— REQUIREMENT —
Could you extract the lines of the records word for word, starting at the line that contains "This screenshot has" and ending at the end of the records, leaving out the pictures?

— ROWS —
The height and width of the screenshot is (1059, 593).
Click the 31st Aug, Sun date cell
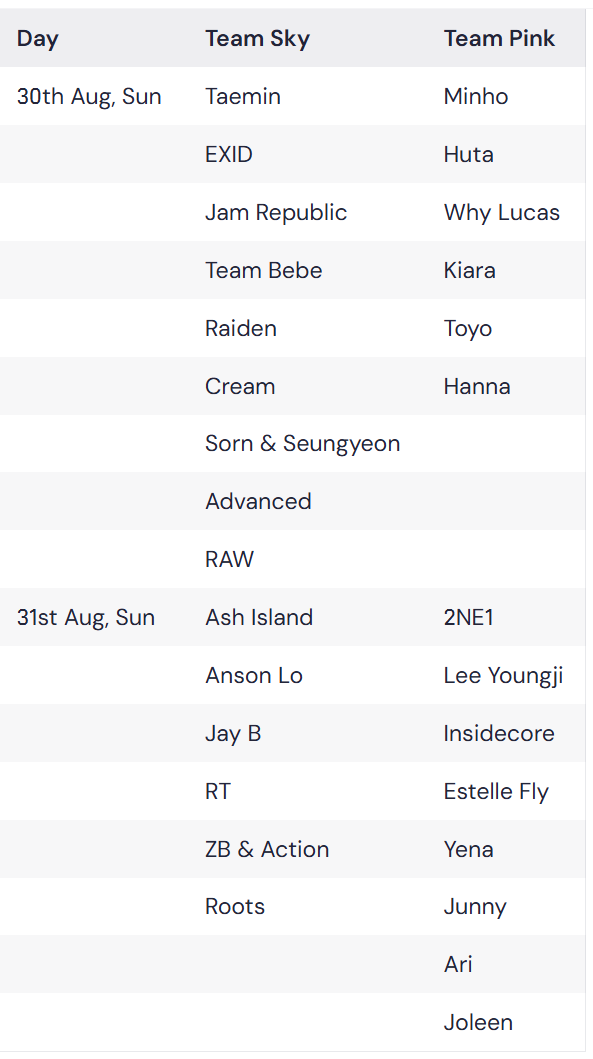[x=86, y=617]
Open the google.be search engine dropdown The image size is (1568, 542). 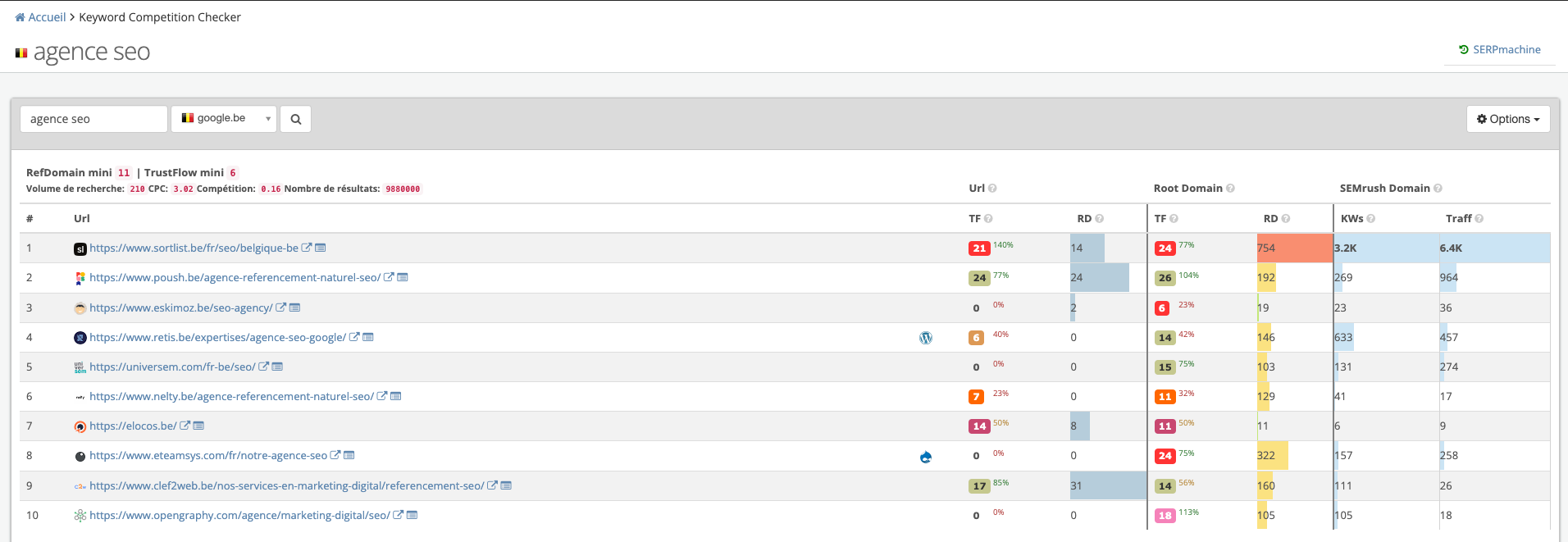pos(224,119)
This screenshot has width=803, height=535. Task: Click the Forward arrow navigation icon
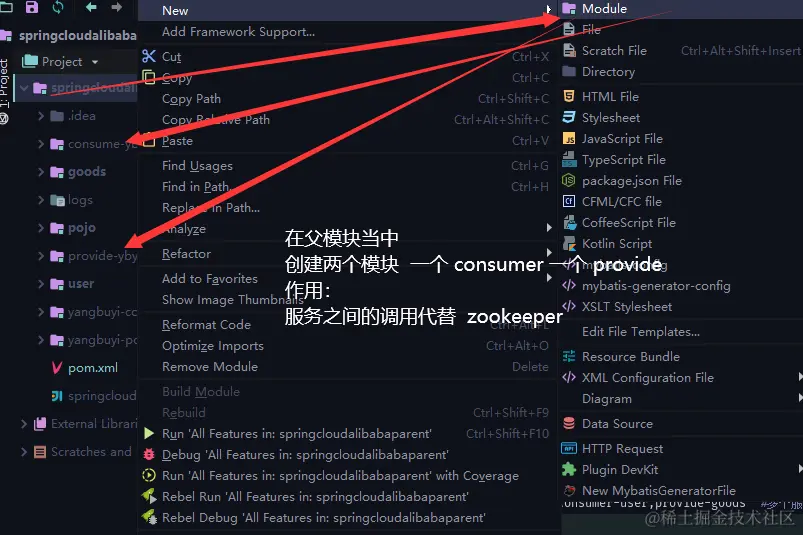[117, 7]
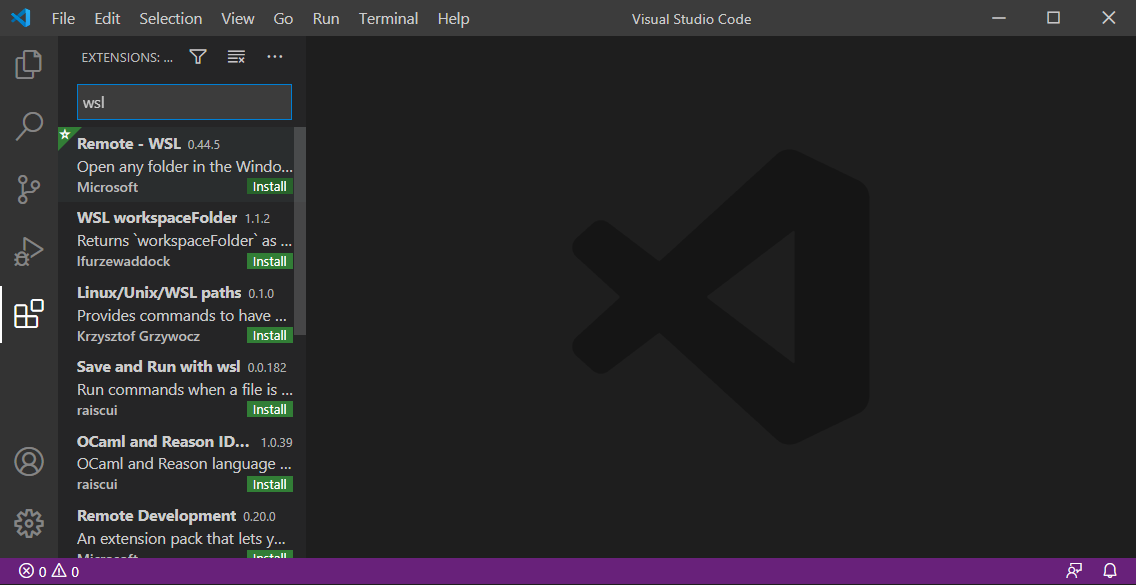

— TASK RESULT —
This screenshot has width=803, height=535. Task: Click the Forward arrow navigation icon
[117, 7]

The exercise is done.